C’est là, dans cette maison, née du cœur des catholiques, que chaque soir, lentement, tristement, pas à pas, arrivent les vaincus de la vie, pour trouver un matelas, du pain, et un peu d’oubli…
C’est pourquoi, après les quatorze retraites paroissiales, j’ai voulu que les « clochards » de chez moi aient, eux aussi, leur retraite à eux, où ils entendraient le langage qu’ils comprennent, et des paroles qui leur feraient du bien.
Ce sera mon dernier coup de canon.
J’ai précisément, dans mon clergé, un brave prêtre savoisien qui a beaucoup voyagé en Terre Sainte, et qui avec son cœur et une barbe magnifique, est tout à fait l’homme de la situation.
Le directeur de l’Hospitalité semble un peu inquiet, car, avec les événements, il y a pas mal de « fortes têtes », ce soir-là, dans la maison.
Mon vicaire le rassure.
— Tout ira bien… Je vais leur prêcher la Passion.
— La Passion… ? Vous n’y pensez pas !…
— Mais oui… la Passion…
Et il pousse la porte.
Vision unique d’humanité.

Je voudrais que tous les provinciaux, qui rêvent des grandes villes, puissent voir ici un des envers du décor.
Grande salle rectangulaire. Relents d’habits miteux, de sueur, de tabac — et quel tabac ! — de vinasse et d’alcool…
Là, sur des bancs très bas, sont assis des centaines d’hommes de tout âge, de toute profession, de toute langue….
Ex omni natione quae sub cælo est…
Tignasses mal peignées… barbes hirsutes, vêtements en lambeaux… Tout cela plus ou moins habité…

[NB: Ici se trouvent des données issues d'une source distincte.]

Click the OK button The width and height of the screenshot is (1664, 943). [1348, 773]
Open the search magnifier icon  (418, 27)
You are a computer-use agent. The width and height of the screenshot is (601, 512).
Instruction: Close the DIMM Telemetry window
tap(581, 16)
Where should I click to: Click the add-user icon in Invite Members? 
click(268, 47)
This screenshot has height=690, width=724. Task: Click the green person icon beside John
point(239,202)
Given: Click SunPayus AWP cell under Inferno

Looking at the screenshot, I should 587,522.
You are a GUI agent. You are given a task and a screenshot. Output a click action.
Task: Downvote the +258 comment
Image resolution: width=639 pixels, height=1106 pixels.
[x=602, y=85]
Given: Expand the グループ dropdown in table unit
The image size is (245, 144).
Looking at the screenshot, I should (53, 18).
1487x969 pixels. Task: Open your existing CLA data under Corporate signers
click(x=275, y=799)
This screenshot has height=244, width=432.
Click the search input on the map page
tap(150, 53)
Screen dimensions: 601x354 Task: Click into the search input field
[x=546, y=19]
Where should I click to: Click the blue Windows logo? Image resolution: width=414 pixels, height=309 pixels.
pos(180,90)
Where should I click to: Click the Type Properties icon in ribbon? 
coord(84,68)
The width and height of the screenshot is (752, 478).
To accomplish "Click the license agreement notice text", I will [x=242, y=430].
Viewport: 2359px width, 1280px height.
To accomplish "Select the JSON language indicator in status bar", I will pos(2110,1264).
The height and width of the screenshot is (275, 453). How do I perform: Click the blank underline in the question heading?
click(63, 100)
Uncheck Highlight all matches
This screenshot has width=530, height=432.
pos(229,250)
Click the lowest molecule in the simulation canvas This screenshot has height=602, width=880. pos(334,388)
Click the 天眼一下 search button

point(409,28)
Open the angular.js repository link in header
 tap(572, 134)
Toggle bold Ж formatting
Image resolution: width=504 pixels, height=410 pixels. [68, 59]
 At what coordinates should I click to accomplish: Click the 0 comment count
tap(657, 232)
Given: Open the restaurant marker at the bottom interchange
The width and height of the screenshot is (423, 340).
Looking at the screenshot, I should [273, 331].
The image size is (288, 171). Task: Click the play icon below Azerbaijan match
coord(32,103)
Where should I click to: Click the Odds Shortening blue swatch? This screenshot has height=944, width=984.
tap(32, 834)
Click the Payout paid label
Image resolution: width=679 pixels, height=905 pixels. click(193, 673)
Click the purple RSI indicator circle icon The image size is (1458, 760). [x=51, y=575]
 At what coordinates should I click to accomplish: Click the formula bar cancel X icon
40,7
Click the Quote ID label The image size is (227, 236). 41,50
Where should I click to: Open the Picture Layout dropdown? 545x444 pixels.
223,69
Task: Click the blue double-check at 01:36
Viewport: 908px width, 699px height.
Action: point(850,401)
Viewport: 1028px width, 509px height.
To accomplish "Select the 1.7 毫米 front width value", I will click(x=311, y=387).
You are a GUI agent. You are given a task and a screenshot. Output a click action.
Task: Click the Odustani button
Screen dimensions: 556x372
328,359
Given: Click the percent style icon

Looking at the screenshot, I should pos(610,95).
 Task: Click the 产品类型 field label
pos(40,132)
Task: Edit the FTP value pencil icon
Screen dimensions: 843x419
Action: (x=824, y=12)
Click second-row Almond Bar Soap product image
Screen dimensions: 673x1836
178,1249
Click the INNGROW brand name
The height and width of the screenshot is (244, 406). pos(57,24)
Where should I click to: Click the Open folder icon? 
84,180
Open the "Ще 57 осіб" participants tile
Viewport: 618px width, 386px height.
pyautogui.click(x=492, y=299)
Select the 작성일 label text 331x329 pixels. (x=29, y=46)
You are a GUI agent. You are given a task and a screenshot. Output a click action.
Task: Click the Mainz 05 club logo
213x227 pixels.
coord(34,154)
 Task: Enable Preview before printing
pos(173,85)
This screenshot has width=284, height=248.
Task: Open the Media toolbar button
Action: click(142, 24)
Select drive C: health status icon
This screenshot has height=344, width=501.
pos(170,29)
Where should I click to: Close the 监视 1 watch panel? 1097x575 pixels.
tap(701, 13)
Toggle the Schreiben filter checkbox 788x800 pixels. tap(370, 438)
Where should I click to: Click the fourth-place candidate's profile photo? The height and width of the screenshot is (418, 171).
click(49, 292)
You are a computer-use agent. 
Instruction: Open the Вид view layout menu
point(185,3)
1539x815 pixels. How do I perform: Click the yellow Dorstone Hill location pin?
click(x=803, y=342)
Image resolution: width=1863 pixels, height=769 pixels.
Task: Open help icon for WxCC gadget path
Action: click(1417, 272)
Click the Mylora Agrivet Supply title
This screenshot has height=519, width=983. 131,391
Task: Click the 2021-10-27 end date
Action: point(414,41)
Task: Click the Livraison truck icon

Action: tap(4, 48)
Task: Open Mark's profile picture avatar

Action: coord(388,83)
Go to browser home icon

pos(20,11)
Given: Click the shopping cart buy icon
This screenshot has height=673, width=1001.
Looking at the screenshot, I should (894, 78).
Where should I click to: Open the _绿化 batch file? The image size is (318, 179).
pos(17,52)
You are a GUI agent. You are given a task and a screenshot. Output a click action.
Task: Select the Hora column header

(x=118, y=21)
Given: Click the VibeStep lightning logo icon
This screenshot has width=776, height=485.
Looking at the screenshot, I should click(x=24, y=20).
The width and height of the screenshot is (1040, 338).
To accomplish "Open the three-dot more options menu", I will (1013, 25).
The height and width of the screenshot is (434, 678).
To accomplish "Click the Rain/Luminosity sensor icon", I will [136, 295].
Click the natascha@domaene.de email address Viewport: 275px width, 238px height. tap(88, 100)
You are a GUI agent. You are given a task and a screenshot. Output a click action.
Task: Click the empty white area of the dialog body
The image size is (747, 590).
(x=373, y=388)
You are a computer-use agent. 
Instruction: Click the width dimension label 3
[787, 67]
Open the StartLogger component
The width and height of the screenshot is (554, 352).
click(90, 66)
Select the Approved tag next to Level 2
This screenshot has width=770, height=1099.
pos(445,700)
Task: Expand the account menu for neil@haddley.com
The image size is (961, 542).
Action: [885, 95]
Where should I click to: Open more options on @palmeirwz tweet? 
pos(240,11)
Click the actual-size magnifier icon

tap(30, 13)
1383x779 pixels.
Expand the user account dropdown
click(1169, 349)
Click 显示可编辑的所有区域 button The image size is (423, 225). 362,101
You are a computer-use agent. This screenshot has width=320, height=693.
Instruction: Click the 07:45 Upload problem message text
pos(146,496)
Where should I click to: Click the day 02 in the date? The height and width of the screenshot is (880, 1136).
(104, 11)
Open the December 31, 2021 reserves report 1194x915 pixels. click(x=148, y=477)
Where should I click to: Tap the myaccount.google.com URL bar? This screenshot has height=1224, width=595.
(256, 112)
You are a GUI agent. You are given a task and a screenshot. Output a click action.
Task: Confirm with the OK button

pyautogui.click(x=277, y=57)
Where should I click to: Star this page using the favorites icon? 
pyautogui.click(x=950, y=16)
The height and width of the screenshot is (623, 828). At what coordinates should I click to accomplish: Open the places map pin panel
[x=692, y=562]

Le premier que j’aperçois, c’est mon ancien gardien du chantier de Sainte-Odile… brave homme dont j’ai dû me séparer, parce qu’il ne gardait rien du tout.
L’un montre ses semelles percées et il dit sentencieusement : « Je marche sur mes tiges !… » mais une bouteille de « rouge » sort, à moitié, de sa poche.